Exercise objective
Copy out the data below, switching every "GUI agent" to "screen assistant" and keeping everything else the same.

Extracted records
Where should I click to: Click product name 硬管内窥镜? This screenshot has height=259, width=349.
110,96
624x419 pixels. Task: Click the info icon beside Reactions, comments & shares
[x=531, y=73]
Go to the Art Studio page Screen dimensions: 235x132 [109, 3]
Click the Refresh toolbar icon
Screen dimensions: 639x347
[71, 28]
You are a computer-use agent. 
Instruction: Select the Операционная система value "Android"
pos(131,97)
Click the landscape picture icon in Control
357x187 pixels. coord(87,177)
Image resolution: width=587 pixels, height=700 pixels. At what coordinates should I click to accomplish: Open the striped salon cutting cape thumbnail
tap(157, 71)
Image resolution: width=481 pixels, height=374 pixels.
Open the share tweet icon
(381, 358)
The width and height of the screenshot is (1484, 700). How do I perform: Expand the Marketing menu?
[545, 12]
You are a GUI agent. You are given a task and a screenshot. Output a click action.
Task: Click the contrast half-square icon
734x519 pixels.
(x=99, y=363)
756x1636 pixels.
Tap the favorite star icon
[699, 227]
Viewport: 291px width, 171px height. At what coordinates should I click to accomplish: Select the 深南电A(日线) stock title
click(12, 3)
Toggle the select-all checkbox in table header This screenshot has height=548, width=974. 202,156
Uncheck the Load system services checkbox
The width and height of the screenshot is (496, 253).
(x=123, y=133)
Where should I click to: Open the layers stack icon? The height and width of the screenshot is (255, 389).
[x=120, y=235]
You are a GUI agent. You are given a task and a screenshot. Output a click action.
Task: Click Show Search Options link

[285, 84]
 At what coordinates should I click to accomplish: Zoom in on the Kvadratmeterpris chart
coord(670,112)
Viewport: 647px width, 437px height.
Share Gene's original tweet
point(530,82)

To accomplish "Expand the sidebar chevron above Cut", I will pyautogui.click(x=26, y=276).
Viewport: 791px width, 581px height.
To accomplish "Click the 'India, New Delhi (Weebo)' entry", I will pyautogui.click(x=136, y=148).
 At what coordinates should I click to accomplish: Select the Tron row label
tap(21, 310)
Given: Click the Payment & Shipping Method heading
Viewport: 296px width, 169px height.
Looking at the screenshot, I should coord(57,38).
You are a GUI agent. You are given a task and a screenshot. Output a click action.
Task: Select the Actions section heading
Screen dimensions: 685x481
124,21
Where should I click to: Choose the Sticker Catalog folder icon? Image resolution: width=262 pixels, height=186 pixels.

Response
Where should I click to: Click product name 硬管内窥镜? This screenshot has height=259, width=349.
110,96
624x419 pixels. Task: Click the info icon beside Reactions, comments & shares
[x=531, y=73]
Go to the Art Studio page Screen dimensions: 235x132 [109, 3]
Click the Refresh toolbar icon
Screen dimensions: 639x347
[71, 28]
You are a computer-use agent. 
Instruction: Select the Операционная система value "Android"
pos(131,97)
Click the landscape picture icon in Control
357x187 pixels. coord(87,177)
Image resolution: width=587 pixels, height=700 pixels. At what coordinates should I click to accomplish: Open the striped salon cutting cape thumbnail
tap(157, 71)
Image resolution: width=481 pixels, height=374 pixels.
Open the share tweet icon
(381, 358)
The width and height of the screenshot is (1484, 700). How do I perform: Expand the Marketing menu?
[545, 12]
You are a screen assistant. You are given a task and a screenshot. Output a click action.
Task: Click the contrast half-square icon
734x519 pixels.
(x=99, y=363)
756x1636 pixels.
Tap the favorite star icon
[699, 227]
Viewport: 291px width, 171px height. At what coordinates should I click to accomplish: Select the 深南电A(日线) stock title
click(12, 3)
Toggle the select-all checkbox in table header This screenshot has height=548, width=974. 202,156
Uncheck the Load system services checkbox
The width and height of the screenshot is (496, 253).
(x=123, y=133)
Where should I click to: Open the layers stack icon? The height and width of the screenshot is (255, 389).
[x=120, y=235]
You are a screen assistant. You are given a task and a screenshot. Output a click action.
Task: Click Show Search Options link

[285, 84]
 At what coordinates should I click to accomplish: Zoom in on the Kvadratmeterpris chart
coord(670,112)
Viewport: 647px width, 437px height.
Share Gene's original tweet
point(530,82)

To accomplish "Expand the sidebar chevron above Cut", I will pyautogui.click(x=26, y=276).
Viewport: 791px width, 581px height.
To accomplish "Click the 'India, New Delhi (Weebo)' entry", I will pyautogui.click(x=136, y=148).
 At what coordinates should I click to accomplish: Select the Tron row label
tap(21, 310)
Given: Click the Payment & Shipping Method heading
Viewport: 296px width, 169px height.
Looking at the screenshot, I should coord(57,38).
You are a screen assistant. You are given a task and a screenshot. Output a click action.
Task: Select the Actions section heading
Screen dimensions: 685x481
124,21
Where should I click to: Choose the Sticker Catalog folder icon? Image resolution: width=262 pixels, height=186 pixels.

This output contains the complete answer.